A tiny voice in the back of her mind whispered that he was the sort of man to make a woman believe in romance. She ignored it. That sort of thinking belonged to another woman. She knew what her responsibilities were. She liked her life as it currently was. She knew what was important to her. Free love was for women like Mrs Reynaud and her sheikh, not her.
‘Thank you for being frank, Sir Christopher.’ She met his gaze full on, never flinching or wavering. ‘I must also inform you that I’ve no intention of our acquaintance becoming more intimate. I enjoy my current reputation and wish to maintain it. In the circumstances …’

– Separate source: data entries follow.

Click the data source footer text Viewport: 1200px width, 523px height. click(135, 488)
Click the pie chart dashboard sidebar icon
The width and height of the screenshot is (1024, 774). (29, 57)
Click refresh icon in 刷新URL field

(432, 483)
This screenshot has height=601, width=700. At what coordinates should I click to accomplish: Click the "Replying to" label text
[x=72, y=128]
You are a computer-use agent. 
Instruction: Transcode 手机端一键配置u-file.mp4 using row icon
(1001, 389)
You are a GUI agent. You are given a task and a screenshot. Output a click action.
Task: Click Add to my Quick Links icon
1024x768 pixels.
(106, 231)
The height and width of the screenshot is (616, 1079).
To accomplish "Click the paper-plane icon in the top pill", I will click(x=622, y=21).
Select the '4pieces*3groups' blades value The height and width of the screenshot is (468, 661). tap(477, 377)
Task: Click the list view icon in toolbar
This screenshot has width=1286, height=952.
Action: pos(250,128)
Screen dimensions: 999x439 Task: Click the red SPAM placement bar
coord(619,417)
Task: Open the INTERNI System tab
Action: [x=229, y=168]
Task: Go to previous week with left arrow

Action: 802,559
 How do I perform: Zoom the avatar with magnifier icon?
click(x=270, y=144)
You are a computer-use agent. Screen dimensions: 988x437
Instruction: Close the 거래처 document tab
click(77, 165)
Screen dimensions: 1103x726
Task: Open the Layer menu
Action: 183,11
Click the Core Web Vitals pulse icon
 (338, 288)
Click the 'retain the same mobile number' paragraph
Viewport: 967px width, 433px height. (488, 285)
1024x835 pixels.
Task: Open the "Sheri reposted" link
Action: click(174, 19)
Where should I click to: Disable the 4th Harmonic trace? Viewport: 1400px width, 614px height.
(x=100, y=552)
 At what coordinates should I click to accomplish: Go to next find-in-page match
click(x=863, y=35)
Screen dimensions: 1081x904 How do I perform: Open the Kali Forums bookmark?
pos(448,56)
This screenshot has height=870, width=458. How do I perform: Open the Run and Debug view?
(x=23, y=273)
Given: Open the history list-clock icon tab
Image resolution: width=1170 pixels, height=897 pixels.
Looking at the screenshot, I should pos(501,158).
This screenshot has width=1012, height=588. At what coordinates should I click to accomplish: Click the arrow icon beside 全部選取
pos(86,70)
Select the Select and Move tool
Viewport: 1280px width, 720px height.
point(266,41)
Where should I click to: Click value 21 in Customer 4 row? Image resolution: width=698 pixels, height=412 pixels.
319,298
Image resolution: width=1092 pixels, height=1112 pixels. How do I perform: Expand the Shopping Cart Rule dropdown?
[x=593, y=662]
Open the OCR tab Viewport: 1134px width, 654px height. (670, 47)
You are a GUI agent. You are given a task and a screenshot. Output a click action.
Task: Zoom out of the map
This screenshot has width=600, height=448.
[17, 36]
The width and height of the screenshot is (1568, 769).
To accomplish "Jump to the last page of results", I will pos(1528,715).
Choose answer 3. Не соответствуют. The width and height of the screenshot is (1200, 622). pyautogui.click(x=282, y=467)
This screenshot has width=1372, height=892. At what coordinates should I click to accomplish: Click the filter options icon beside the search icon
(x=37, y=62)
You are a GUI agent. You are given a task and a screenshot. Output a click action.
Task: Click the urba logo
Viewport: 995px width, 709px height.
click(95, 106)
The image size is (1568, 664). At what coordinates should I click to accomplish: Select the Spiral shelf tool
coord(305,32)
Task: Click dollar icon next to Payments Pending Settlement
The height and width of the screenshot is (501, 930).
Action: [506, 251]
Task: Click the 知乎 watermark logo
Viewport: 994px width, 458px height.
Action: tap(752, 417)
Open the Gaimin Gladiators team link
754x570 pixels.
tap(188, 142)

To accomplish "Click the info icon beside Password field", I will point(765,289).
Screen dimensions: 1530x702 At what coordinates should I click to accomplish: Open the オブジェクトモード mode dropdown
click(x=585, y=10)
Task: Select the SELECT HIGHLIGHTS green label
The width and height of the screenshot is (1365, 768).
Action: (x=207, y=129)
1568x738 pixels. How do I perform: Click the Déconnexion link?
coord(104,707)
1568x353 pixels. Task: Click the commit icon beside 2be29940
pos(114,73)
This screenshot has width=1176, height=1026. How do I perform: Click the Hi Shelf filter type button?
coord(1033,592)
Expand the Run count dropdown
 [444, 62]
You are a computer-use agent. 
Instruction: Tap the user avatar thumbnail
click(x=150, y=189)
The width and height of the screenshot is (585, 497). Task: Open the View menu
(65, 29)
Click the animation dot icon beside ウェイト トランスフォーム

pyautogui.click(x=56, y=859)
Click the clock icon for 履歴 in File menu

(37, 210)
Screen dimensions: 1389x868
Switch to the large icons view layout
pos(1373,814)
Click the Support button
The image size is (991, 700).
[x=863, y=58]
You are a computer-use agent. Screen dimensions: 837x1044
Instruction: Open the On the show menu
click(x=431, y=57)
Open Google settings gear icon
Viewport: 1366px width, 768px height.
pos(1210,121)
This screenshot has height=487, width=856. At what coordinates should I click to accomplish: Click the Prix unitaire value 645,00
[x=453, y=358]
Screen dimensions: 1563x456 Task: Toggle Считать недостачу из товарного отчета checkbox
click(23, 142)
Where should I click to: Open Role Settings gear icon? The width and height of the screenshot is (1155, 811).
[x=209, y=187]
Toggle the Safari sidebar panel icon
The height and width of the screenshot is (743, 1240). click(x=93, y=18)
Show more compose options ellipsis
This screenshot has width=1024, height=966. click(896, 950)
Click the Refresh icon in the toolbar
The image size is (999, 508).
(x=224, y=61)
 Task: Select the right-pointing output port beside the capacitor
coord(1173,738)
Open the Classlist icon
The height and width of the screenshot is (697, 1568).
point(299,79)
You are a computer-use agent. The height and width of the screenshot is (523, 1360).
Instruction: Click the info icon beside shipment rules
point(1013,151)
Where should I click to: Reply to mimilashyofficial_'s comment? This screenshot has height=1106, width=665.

‘More intimate?’ His grey eyes became flecked with a thousand lights. ‘You do like putting the cart before the horse, Mrs Wilkinson. Most women wait to be asked. I shall allow you the opportunity to change your mind should the subject ever come up.’
‘I find my sister’s attempts at matchmaking intensely irritating.’ Hattie quickly concentrated on the black-and-white tiles of the entranceway, rather than giving in to the temptation to drown in his eyes. ‘Her schemes made my life a misery throughout the years until I found a way to halt them. Why should I have to seek another husband? There is no law against being a widow.’
He tilted his head to one side, his eyes coolly assessing her. ‘Your husband must have been a lucky man. To have someone so devoted after his death.’
‘He was a man in a million.’ Hattie attempted to look pious and sorrowful. She had already had her folly with Charles. She had swallowed whole the lies of instant adoration, love and eternal devotion that dripped from his lips that night in the summer house.
She had continued to believe in the false illusionary world where she was the very heart of his universe until she had sorted his private papers, which arrived after his death. The stark black ink tore the illusion from her soul.
It was then she learnt what he truly thought of her, how another woman had had his regard and his joy at the birth of his son, a son he’d fathered after their marriage. That had been the hardest thing—reading about his joy at the birth and knowing how much she’d longed to have a child.
‘I have no desire to change your mind. I only wish to go on a picnic with you.’
‘And I should accept your word?’ she asked. ‘Without questioning it?’
His eyes flashed. ‘I may be many things, Mrs Wilkinson, but I am no liar. Nor do I take advantage of unwilling women. Nothing will happen on this picnic that you do not desire.’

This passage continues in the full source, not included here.